#### [ABOUT THIS EXERCISE]
Nothing but a full, exact copy of the data is needed.

#### [DATASET RECORDS]

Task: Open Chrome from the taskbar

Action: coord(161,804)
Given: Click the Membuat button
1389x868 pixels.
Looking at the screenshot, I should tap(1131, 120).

#### [EXERCISE RESPONSE]
Task: Open Chrome from the taskbar

Action: coord(161,804)
Given: Click the Membuat button
1389x868 pixels.
Looking at the screenshot, I should tap(1131, 120).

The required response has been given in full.